▶ _Фрагмент страницы_
--------

Прибывшие политработники во главе с комиссаром бригады Провановым с раннего утра и до позднего вечера находились в подразделениях: встречались с активом, проводили с личным составом беседы, выступали на партийных и комсомольских собраниях. Ни минуты не знали отдыха. С наступлением ночи валились на кровати и спали как убитые.

— Григорий Васильевич,— в шутку пожаловался как- то комиссару Полукаров,— вот уже который день не удается написать родным письмо.

— Дай адрес, напишу за тебя,— шуткой же и ответил Прованов.

При подготовке материалов для настоящей повеет автору этих строк удалось разыскать все дофронтовые и фронтовые письма Георгия Степановича Полукарова. Написаны они чернилами, а чаще — простым или химическим карандашом, на разных клочках бумаги. Эти весточки — яркие свидетельства его горячей любви к своей Родине и семье, во имя счастья которых он сражался. Скупые, торопливые строчки, проникнутые атмосферой суровых военных будней. Оптимизм человека, уверенного в победном исходе правого дела. И, конечно же, слова, написанные с улыбкой. Вот несколько строк из письма жене, написанного в августовские дни переформирования бригады: "...В общем, буду глядеть всем страхам в глаза, но не моргну... Что Валька — умный мальчик, так это меня особо радует. Да и неудивительно, что умный: у таких родителей — да простит мне аллах мою скромность! — откуда родиться глупышу? А что он капризничает, то это ничего. Это значит, что в маму удался. Так что не говори, что он ни капельки на тебя не похож.

Аттестат вышлю с фронта. Придет время, покончим с этим фашистским зверьем, и снова заживем на славу..."

--------

▶ _Набор строк_

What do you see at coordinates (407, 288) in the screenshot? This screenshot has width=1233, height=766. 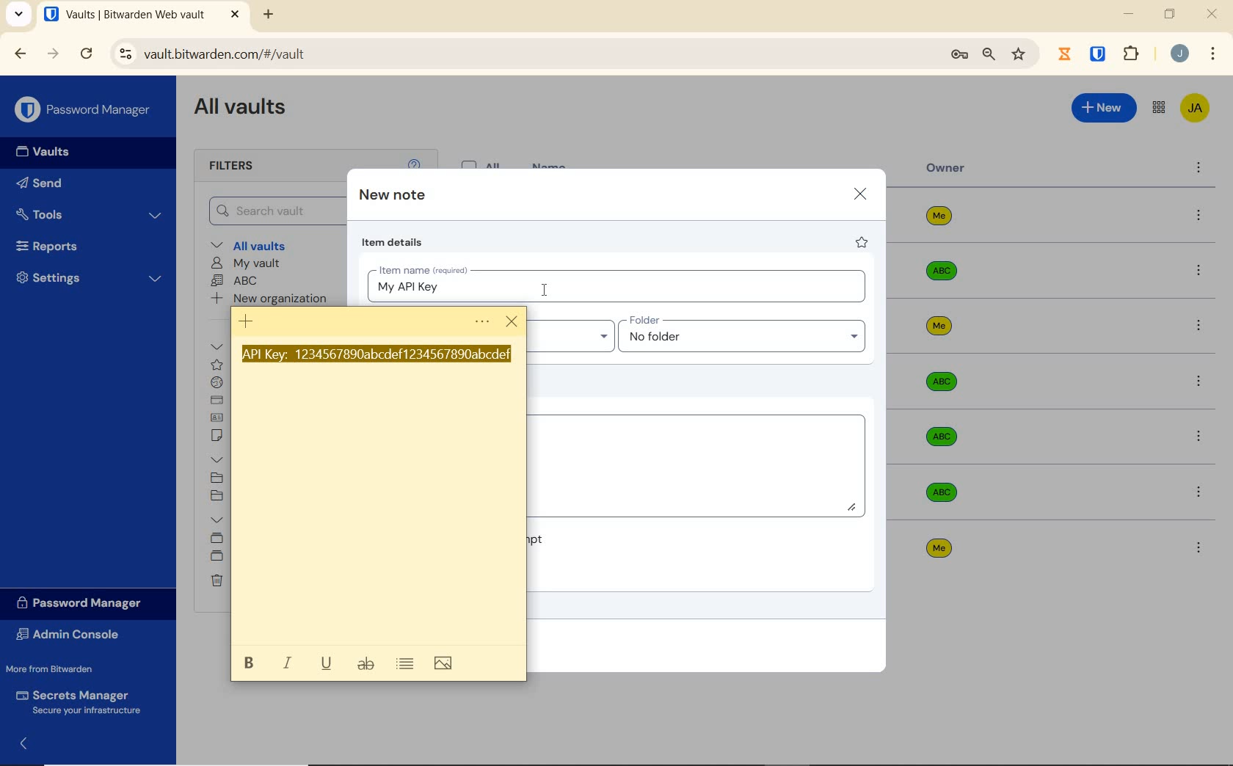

--------

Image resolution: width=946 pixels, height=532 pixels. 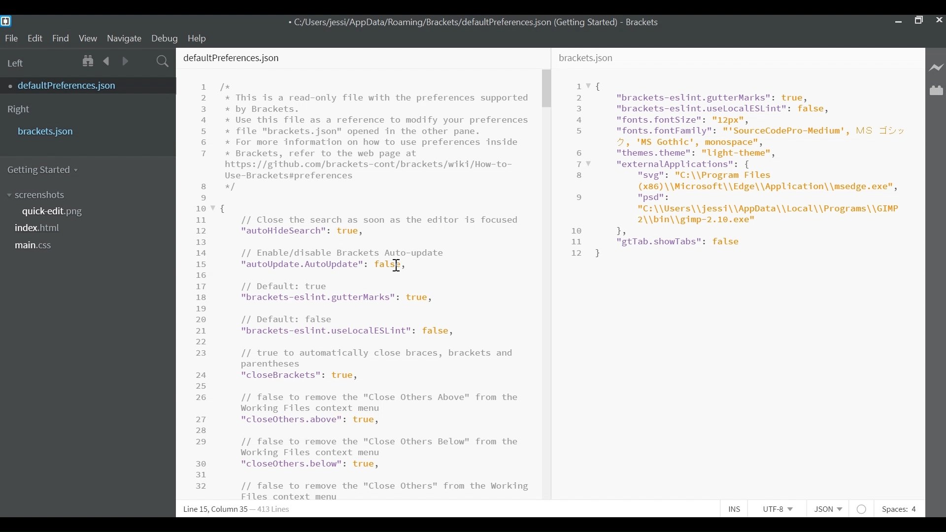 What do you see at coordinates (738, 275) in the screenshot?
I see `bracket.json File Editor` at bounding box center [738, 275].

--------

▶ _Задание_
Перепишите из фрагмента страницы дословно отрывок от слов «Прибывшие политработники во» до слов «спали как убитые.» включительно.

▶ _Ожидаемый ответ_
Прибывшие политработники во главе с комиссаром бригады Провановым с раннего утра и до позднего вечера находились в подразделениях: встречались с активом, проводили с личным составом беседы, выступали на партийных и комсомольских собраниях. Ни минуты не знали отдыха. С наступлением ночи валились на кровати и спали как убитые.